The Implementing Regulation
The Implementing Regulation adopted today takes into account the feedback received during the one-month public consultation period that took place between 6 February 2023 and 6 March 2023. In particular, as mandated by the FSR, it addresses respondents’ requests to limit the administrative burden related to notifications.
The Foreign Subsidies Regulation sets out an obligation for companies to notify:
- concentrations where the acquired company, one of the merging parties, or the joint venture is established in the Union and generates an EU turnover of at least €500 million and where the parties to the transaction were granted combined aggregate foreign financial contributions of at least €50 million over the past 3 years;
- foreign financial contributions in public procurements procedures, where the estimated contract value is at least €250 million and the bid involves combined aggregate foreign financial contribution of at least €4 million per third country over the past 3 years.
The Implementing Regulation, and in particular the notification forms, detail the reporting obligations of notifying parties, specifying the information that needs to be included in the notification forms for concentrations and public procurement procedures. In particular:
- For concentrations, companies have to report:
- for foreign financial contributions which are considered by the FSR as the most likely to distort the internal market (such as those granted to ailing undertakings, those directly facilitating a concentration or unlimited guarantees, also known as “Article 5 financial contributions”), detailed information on all financial contributions of an individual amount of at least €1 million, granted to the parties to the transaction over the past 3 year;
- for all other foreign financial contributions, an overview of financial contributions granted to the notifying party/ies over the past 3 years, of an individual amount of a least €1 million and in relation only to those countries that have granted to the parties to the transaction at least €45 million over the 3 years before the concentration, subject to a number of exceptions.

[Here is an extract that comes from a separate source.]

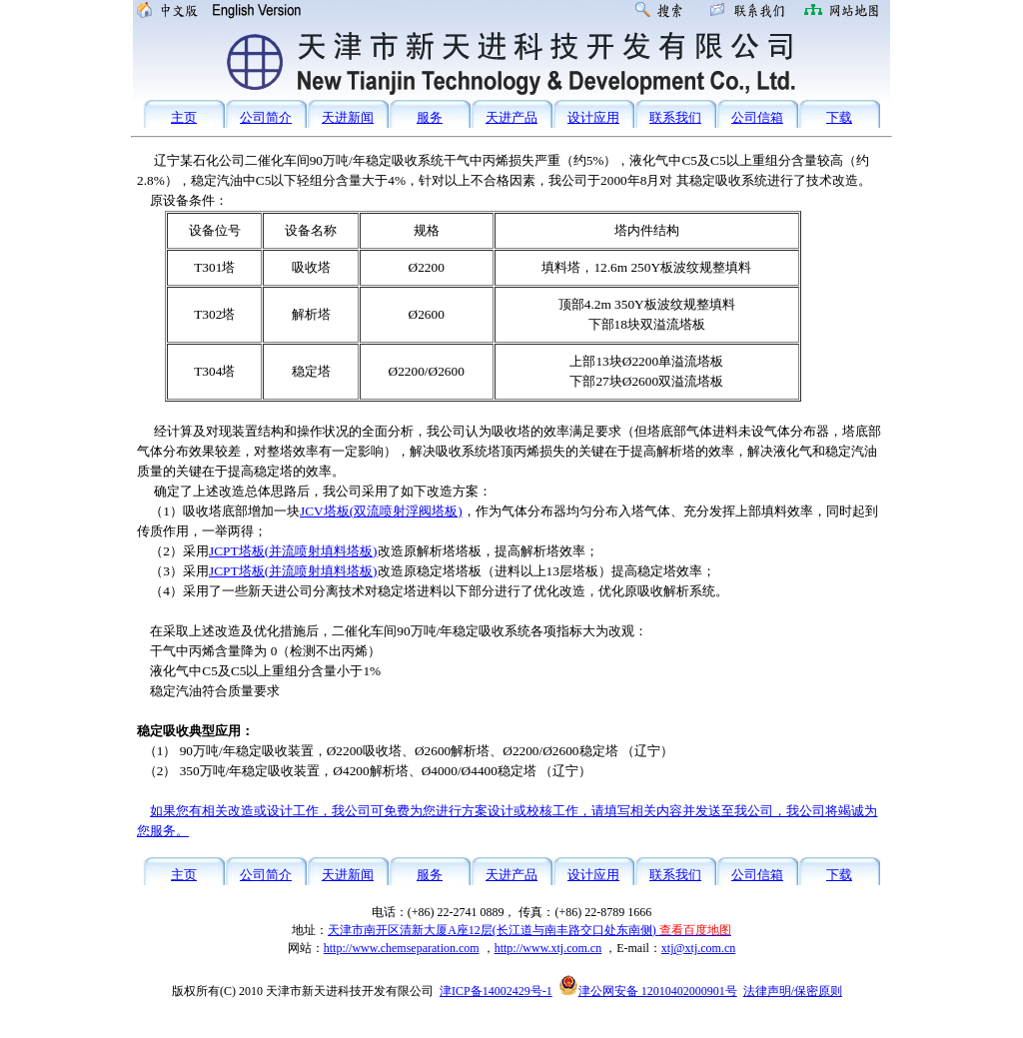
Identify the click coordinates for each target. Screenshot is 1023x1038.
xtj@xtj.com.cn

- For foreign financial contributions in public procurement procedures, companies have to report:
- for foreign financial contributions, detailed information on all financial contributions falling under Article 5 of at least €1 million individually granted to the notifying party/ies in the three years prior to the notification;
- for all other foreign financial contributions, an overview of financial contributions granted to the notifying party/-ies of an individual amount of a least €1 million and in relation only to those countries that have granted to each of the notifying party/ies at least €4 million per country over the 3 years prior to the notification
Moreover, the Implementing Regulation provides detailed rules on:
- the procedure for notifications to the Commission of concentrations and of participation in public procurement involving foreign financial contributions. This includes the notification forms for each procedure, the person entitled to submit a notification and the effective date of notification;
- the Commission’s investigation process, including procedures to be followed by companies for submitting commitments to address possible concerns of the Commission;
- the procedural rights of the parties regarding the protection of confidential information, access to files and submission of observations;
- the calculation and suspension of time limits for the provision of information and submission of commitments;
- the transmission and signature of documents by notifying parties to the Commission through digital means, where relevant.